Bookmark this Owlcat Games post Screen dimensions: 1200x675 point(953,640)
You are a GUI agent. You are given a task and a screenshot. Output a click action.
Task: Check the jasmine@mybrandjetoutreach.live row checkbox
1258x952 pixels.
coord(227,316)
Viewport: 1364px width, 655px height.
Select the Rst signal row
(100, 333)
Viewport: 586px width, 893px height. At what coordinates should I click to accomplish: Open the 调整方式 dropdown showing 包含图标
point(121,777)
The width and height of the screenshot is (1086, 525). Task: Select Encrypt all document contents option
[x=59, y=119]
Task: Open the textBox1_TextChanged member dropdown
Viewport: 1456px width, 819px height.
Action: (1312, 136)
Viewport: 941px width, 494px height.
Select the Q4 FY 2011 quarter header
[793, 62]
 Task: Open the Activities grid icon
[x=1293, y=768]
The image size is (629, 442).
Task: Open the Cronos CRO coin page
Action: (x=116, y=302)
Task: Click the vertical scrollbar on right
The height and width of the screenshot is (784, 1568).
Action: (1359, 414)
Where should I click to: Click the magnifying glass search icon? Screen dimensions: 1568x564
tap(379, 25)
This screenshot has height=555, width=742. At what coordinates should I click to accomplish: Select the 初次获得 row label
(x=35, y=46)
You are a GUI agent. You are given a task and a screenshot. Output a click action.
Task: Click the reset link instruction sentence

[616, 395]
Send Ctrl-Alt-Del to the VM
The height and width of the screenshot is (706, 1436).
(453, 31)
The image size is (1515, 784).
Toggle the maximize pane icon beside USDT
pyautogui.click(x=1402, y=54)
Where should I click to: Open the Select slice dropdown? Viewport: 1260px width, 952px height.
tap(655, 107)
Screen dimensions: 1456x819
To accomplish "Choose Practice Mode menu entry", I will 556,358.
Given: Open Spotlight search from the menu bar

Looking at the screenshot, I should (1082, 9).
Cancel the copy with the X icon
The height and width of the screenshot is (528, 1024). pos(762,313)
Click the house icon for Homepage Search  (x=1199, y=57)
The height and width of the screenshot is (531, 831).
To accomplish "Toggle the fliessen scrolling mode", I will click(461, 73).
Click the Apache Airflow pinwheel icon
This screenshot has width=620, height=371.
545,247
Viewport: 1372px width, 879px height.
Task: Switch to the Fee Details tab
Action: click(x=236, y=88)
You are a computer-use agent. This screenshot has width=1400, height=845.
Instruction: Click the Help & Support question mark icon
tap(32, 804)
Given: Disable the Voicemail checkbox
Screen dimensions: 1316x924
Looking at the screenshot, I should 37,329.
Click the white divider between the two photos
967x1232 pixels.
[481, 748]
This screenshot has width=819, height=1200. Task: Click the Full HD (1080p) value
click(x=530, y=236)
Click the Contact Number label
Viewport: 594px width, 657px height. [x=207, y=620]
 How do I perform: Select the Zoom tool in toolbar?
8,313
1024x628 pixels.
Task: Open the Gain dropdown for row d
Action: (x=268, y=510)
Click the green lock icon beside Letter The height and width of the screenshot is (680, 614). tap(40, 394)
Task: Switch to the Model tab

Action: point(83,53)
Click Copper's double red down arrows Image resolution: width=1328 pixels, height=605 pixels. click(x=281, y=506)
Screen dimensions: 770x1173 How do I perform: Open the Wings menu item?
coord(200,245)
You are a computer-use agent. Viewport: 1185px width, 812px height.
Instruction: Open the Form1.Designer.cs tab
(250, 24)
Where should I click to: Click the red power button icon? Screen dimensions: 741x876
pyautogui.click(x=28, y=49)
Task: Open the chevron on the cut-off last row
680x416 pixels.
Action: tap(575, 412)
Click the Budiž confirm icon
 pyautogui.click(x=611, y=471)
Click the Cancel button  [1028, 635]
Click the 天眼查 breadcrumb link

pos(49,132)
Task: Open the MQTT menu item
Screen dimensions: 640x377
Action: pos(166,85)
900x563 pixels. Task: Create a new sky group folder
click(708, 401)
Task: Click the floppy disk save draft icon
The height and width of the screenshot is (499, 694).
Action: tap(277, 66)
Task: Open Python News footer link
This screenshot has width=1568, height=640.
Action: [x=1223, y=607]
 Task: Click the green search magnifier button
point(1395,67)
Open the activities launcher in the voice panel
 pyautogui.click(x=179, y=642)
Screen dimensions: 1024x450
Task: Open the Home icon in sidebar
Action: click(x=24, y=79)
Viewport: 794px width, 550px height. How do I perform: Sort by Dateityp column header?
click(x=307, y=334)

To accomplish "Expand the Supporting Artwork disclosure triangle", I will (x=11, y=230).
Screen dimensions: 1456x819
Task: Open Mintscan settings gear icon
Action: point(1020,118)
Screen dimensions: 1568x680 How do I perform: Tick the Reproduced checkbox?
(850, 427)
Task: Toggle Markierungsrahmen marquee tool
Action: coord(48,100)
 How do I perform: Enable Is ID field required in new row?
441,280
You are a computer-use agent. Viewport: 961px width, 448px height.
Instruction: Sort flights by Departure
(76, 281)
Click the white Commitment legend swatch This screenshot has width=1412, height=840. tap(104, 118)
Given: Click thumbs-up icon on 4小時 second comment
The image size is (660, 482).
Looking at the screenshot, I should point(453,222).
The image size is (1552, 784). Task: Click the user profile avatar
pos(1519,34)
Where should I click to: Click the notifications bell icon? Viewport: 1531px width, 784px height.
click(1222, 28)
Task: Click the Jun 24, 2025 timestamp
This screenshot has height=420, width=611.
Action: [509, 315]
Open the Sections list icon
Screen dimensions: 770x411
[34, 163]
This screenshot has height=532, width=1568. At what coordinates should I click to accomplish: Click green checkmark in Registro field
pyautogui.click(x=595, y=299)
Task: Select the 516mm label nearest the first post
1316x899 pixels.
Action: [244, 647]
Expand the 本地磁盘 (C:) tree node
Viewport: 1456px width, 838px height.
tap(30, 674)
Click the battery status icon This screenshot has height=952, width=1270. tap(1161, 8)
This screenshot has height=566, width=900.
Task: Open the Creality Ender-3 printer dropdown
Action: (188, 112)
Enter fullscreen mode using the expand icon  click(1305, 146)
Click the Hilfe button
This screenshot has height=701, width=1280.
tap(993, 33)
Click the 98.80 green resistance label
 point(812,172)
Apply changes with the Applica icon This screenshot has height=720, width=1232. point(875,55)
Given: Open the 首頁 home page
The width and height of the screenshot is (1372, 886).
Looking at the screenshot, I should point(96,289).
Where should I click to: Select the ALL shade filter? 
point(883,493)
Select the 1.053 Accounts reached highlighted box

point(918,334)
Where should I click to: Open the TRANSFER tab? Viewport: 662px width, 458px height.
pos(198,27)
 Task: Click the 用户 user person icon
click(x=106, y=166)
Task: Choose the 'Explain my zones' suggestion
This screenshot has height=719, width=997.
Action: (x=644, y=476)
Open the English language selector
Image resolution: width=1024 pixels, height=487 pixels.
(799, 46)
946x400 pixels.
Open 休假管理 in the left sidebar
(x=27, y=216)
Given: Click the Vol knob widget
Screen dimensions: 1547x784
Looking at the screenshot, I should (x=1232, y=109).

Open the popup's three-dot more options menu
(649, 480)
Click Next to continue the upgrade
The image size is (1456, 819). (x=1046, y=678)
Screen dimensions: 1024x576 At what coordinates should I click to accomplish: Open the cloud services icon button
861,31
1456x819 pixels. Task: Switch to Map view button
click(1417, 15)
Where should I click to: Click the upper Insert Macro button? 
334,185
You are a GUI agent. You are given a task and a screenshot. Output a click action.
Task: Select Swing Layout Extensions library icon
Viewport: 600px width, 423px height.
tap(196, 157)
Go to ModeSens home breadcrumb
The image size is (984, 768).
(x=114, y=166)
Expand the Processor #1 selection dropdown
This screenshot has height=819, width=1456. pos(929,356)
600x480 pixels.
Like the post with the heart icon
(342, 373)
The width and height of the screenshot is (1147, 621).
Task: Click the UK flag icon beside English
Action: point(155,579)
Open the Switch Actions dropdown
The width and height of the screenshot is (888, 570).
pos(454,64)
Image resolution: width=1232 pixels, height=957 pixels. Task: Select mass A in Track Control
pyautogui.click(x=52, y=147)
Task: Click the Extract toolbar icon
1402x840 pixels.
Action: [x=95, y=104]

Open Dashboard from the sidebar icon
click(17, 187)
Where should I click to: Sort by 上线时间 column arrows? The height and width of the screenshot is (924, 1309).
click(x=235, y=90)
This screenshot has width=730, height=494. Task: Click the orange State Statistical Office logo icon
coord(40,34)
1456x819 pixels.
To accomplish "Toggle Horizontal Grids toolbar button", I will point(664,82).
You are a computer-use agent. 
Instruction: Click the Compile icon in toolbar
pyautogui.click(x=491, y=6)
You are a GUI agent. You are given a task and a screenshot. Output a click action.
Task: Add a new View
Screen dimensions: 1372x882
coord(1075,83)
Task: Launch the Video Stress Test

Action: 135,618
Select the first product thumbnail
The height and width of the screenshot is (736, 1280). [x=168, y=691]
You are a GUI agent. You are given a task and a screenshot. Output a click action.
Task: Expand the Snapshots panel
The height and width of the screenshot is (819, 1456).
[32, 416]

**Exercise description:**
Return the lines of the listing above unchanged, from the line containing "Task: Launch the Video Stress Test" through the end of the listing, both ends included.

**Response for this exercise:**
Task: Launch the Video Stress Test

Action: 135,618
Select the first product thumbnail
The height and width of the screenshot is (736, 1280). [x=168, y=691]
You are a GUI agent. You are given a task and a screenshot. Output a click action.
Task: Expand the Snapshots panel
The height and width of the screenshot is (819, 1456).
[32, 416]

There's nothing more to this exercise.